Speaker
Description
Bound states in the continuum (BICs) are localized modes residing in the radiation continuum. They were first predicted for single-particle states, and became a general feature of many wave systems. In many-body quantum physics, it is still unclear what would be a close analog of BICs, and whether interparticle interaction may induce BICs. Here, we predict a novel type of multiparticle states in the interaction-modulated Bose-Hubbard model that can be associated with the BIC concept. Under periodic boundary condition, by constructing multiparticle Wannier states via projection position operator, a so-called quasi-BIC appears as a bound pair residing in a standing wave formed by the third particle. Under open boundary condition, such a hybrid state becomes an eigenstate of the system.

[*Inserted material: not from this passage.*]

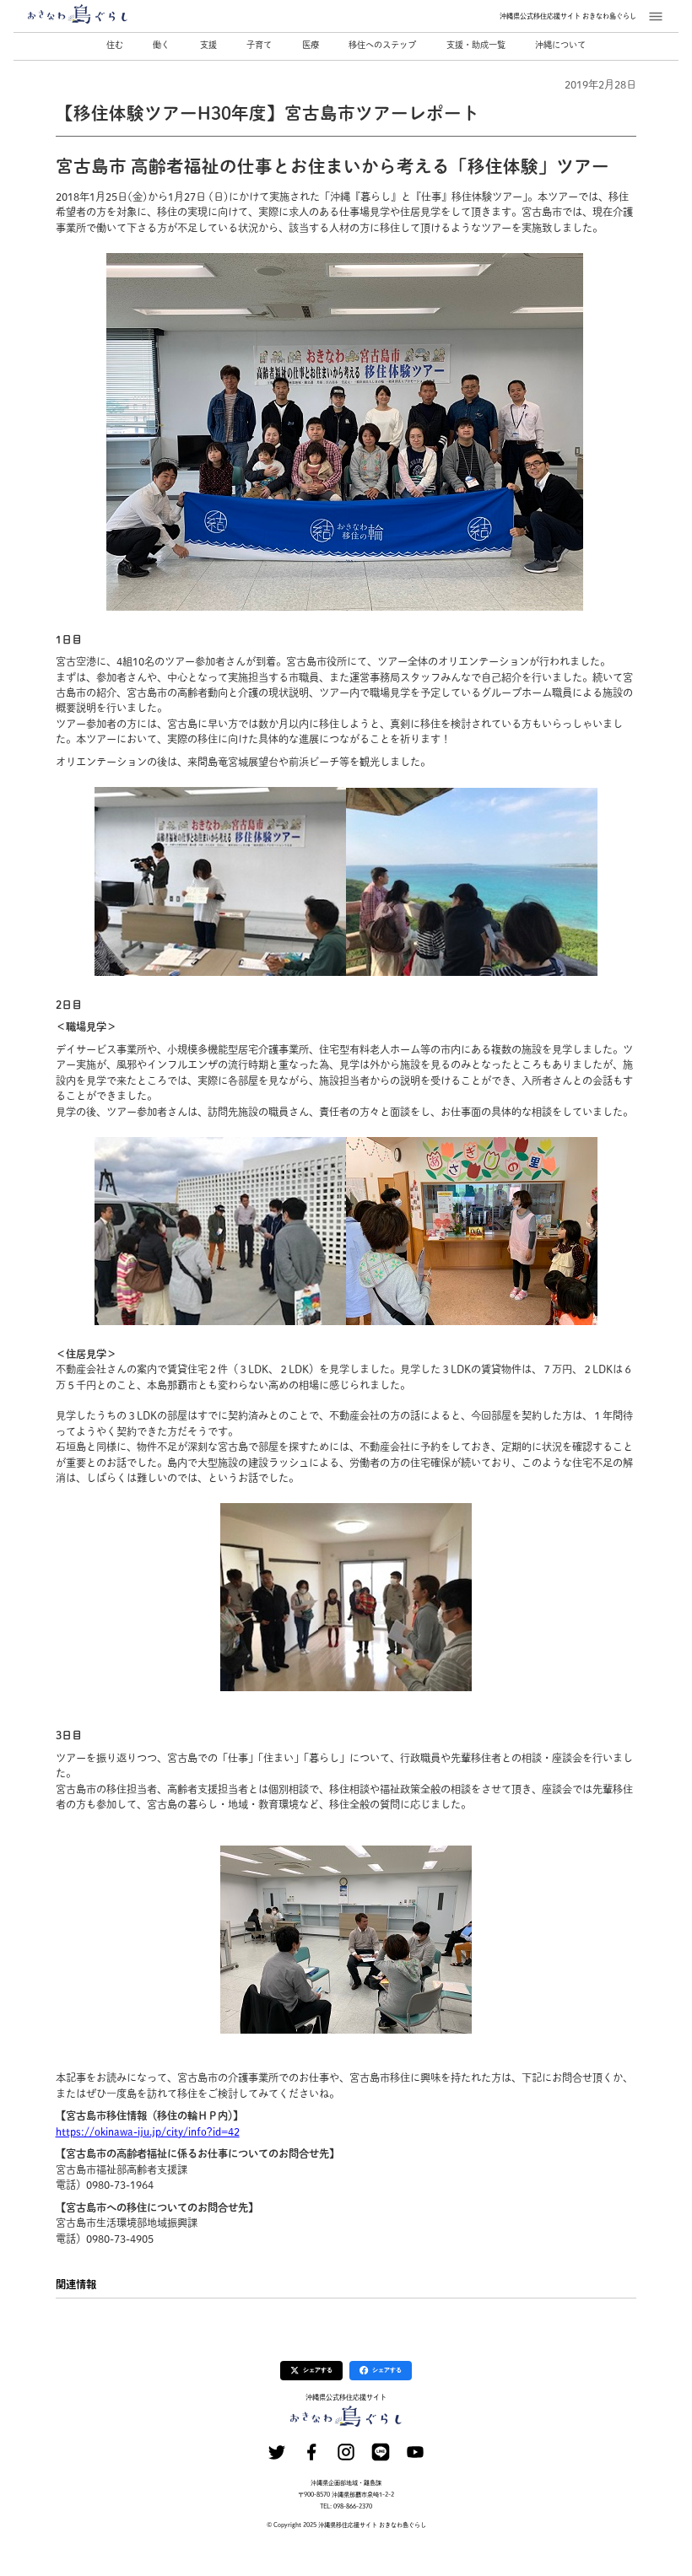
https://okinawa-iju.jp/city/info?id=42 (148, 2131)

We demonstrate that the Thouless pumping of the quasi-BICs can be realized by modulating the onsite interactions in space and time [1]. Surprisingly, while the center-of-mass of the quasi-BIC is shifted by a unit cell in one cycle, the bounded pair moves into bound pair moves in the opposite direction with the standing waves [2]. This is in stark contrast to Thouless pumping of bound states or topologically resonant pumping [3], where all particles move in the same direction. Our work not only paves an avenue to construct multiparticle BICs, but also may provide a new possibility to realize the Hilbert space fragmentation, many-body scars, and ergodicity breaking.
References
[1] Huang, B.; Ke, Y.; Liu, W.; and Lee, C.: “Topological pumping induced by spatiotemporal modulation of interaction” Phys. Scr. 99, 065997 (2024)
[2] Huang, B.; Ke, Y.; Zhong, H.; Kivshar, Y.; and Lee, C.: “Interaction-induced multiparticle bound states in the continuum” arXiv:2312.15664
[3] Ke, Y.; Qin, X.; Kivshar, Y.; and Lee, C.: “Multiparticle Wannier states and Thouless pumping of interacting bosons” Phys. Rev. A 95, 063630 (2017)